How to complete this task -
Each line in the entries that has the word "blue" has to be copied.

Material for this task -
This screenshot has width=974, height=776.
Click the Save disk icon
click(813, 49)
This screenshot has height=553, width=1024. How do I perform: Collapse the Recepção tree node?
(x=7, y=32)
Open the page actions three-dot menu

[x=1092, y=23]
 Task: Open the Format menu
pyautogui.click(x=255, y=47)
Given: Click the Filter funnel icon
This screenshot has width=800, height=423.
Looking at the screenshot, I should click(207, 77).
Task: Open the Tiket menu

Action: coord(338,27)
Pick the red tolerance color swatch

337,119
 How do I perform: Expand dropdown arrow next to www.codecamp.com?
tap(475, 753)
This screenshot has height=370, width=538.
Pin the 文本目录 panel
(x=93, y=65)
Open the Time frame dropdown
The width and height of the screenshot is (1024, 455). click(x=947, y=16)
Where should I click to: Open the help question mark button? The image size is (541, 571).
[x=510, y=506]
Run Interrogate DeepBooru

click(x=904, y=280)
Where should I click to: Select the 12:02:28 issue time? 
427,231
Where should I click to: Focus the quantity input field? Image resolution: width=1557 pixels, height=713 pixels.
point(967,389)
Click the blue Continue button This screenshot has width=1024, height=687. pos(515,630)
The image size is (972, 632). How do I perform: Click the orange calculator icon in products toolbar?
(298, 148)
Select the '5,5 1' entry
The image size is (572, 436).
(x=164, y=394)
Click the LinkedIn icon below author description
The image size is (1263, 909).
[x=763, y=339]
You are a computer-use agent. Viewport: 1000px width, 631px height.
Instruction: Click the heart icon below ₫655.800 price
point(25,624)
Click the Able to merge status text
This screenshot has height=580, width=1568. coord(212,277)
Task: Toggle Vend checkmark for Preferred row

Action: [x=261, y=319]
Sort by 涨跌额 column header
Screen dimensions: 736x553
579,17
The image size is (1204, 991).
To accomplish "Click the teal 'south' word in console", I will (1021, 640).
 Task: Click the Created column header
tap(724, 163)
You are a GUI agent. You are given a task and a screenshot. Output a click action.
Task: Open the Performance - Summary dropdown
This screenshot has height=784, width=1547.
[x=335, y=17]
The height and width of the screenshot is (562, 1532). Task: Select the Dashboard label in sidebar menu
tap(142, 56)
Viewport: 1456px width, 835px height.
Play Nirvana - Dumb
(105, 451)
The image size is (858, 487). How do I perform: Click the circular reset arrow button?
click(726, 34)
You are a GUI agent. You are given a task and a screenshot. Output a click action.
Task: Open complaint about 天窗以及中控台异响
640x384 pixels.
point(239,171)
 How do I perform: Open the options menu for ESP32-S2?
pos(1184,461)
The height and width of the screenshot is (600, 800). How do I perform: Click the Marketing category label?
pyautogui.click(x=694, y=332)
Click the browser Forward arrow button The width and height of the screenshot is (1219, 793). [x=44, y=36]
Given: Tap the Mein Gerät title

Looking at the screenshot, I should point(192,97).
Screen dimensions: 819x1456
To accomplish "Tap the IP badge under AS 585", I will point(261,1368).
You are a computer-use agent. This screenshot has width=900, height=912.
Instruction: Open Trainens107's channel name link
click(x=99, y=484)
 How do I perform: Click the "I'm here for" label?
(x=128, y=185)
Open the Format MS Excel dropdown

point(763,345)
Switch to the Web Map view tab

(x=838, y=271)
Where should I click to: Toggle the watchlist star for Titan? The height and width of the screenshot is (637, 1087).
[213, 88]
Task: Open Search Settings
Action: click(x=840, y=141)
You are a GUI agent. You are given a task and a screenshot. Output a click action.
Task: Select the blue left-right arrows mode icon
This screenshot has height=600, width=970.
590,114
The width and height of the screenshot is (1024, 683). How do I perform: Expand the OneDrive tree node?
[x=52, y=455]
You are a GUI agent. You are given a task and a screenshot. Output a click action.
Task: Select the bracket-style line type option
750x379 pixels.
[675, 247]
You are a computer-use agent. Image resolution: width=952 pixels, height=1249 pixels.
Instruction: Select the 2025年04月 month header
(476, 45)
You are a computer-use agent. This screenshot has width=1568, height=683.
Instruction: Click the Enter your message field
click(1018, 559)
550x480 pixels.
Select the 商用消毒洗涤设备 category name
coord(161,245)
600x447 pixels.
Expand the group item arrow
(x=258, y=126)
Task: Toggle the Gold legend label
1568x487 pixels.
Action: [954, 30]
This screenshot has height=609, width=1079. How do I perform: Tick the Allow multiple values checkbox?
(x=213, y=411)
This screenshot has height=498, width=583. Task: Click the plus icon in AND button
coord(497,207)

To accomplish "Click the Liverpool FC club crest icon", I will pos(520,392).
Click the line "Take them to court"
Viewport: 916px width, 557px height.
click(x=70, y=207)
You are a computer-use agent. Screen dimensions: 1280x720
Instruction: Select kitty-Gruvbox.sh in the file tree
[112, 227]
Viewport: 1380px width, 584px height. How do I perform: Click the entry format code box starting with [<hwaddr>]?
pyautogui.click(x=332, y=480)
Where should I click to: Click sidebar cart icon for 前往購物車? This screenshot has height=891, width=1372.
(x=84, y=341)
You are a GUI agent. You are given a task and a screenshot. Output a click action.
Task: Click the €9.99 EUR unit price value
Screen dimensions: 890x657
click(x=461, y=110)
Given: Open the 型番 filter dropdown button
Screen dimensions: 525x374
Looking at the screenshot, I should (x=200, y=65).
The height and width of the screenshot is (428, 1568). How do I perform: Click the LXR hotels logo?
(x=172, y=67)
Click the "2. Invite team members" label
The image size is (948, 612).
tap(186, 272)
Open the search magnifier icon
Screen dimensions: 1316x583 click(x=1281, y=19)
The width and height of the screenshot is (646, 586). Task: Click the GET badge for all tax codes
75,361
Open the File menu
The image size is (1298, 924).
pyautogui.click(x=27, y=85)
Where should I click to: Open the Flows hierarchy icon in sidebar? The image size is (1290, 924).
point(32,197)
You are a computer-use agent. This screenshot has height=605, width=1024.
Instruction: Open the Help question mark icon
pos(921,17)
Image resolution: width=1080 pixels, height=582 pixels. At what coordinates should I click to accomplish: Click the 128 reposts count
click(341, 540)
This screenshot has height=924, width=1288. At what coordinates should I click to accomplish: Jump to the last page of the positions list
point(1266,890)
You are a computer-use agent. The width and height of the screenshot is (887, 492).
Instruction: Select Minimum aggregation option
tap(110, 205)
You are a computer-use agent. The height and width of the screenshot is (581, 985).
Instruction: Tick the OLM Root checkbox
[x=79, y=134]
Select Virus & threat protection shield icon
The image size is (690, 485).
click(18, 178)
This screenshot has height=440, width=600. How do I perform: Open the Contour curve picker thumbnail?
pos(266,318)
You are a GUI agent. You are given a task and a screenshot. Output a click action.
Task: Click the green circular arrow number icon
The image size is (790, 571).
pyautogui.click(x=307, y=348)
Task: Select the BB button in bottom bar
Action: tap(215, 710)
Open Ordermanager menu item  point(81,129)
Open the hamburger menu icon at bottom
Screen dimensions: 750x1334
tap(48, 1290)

Reply to the exercise -
Click the blue Continue button This screenshot has width=1024, height=687. pos(515,630)
Task: Select the blue left-right arrows mode icon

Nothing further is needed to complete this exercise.